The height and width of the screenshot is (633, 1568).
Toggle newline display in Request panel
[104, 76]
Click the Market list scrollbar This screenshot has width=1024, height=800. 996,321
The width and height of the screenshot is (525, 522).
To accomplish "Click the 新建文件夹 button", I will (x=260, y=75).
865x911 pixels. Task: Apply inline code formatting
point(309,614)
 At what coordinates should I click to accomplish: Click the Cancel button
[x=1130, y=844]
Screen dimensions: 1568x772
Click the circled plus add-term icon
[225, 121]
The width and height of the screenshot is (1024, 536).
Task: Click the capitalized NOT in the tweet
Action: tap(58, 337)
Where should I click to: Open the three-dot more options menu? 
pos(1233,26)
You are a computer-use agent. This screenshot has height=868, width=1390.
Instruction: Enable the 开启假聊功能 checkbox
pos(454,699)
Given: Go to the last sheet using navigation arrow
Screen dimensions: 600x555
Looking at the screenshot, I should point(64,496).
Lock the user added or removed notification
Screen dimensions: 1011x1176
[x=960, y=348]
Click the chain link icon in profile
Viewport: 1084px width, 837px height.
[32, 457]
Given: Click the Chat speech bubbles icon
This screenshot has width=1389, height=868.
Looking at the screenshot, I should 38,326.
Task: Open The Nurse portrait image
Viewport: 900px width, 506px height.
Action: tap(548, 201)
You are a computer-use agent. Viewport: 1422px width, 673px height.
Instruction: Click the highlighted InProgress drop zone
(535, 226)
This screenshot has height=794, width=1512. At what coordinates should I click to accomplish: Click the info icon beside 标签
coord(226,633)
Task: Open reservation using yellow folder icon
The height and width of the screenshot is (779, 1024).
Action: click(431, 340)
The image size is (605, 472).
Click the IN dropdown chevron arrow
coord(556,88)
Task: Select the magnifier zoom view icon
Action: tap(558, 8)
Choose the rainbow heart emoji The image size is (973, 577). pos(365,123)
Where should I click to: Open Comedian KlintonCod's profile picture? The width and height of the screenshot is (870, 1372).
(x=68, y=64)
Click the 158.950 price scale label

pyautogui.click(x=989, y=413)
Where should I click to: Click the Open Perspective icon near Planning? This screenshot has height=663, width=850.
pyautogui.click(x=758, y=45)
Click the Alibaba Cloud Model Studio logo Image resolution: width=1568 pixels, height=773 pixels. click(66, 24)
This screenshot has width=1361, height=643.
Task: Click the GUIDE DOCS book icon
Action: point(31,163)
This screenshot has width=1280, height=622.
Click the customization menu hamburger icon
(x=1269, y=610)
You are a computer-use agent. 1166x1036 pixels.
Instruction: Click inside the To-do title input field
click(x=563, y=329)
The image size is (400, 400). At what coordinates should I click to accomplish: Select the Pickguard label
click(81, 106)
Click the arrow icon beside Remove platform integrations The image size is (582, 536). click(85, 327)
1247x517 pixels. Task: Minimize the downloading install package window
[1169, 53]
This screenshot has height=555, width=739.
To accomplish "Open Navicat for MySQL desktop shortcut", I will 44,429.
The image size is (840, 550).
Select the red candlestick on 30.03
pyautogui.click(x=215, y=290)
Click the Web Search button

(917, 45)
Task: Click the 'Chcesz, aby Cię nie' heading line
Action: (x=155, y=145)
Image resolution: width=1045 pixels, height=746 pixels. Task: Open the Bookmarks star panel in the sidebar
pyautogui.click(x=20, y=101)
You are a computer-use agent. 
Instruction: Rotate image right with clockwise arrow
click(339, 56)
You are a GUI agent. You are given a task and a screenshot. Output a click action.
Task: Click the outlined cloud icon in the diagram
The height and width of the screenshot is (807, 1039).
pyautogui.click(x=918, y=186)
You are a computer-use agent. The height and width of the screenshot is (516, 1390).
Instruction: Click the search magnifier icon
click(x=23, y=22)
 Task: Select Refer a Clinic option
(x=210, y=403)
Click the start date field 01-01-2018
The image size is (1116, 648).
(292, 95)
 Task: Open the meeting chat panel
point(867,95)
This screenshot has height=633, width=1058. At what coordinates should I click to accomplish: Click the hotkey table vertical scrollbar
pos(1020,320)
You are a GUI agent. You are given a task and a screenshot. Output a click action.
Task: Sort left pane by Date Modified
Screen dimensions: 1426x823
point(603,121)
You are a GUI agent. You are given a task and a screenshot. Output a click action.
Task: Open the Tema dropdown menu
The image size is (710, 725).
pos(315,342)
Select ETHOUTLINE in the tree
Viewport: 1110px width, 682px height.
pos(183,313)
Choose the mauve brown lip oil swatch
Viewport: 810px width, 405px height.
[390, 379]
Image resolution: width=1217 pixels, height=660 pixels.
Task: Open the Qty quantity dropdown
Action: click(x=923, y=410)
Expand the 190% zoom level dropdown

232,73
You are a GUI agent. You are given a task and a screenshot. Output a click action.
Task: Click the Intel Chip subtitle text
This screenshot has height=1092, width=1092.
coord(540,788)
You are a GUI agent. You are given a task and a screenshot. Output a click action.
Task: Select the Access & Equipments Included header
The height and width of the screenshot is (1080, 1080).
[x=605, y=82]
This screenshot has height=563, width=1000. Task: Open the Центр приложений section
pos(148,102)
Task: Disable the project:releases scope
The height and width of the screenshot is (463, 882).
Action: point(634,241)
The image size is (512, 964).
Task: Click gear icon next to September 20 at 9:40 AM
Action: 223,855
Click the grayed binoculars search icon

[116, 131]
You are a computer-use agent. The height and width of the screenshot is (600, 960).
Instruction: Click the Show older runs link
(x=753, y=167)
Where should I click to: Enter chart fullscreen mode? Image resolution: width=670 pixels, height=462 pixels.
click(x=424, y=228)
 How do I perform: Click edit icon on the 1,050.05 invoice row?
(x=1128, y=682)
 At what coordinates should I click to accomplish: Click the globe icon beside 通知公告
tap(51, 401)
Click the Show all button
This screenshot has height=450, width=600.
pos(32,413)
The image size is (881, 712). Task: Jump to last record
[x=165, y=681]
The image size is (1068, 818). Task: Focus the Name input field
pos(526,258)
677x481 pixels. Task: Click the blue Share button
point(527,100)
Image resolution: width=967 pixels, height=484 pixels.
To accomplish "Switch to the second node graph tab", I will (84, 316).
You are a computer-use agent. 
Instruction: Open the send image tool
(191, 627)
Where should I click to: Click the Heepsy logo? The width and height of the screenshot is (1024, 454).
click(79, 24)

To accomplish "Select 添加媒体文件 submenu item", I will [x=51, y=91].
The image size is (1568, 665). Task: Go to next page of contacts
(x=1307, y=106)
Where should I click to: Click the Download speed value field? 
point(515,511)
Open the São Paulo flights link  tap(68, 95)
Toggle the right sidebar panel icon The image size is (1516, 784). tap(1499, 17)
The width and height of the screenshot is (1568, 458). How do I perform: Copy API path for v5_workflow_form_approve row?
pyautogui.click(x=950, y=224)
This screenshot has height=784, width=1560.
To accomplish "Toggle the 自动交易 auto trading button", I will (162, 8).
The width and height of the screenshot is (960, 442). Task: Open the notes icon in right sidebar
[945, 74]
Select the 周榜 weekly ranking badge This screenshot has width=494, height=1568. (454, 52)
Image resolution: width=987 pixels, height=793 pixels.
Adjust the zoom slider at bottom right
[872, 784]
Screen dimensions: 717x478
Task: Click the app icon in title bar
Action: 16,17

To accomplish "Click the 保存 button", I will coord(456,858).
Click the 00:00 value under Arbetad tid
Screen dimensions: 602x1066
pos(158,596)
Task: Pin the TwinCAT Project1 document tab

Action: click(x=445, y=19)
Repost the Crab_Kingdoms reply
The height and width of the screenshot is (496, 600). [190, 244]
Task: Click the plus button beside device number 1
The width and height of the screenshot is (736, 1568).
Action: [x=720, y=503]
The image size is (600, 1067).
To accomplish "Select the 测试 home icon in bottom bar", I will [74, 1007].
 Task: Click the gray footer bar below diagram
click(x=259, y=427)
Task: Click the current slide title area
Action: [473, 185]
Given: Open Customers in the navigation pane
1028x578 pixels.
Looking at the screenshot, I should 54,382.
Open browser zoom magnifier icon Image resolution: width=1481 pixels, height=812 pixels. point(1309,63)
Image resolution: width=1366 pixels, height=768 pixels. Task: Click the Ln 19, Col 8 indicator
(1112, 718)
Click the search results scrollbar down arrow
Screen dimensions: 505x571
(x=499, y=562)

**How to complete this task**
State how many lines of the entries above include the word "computer", offering no text other than the number.

**Problem solution**
7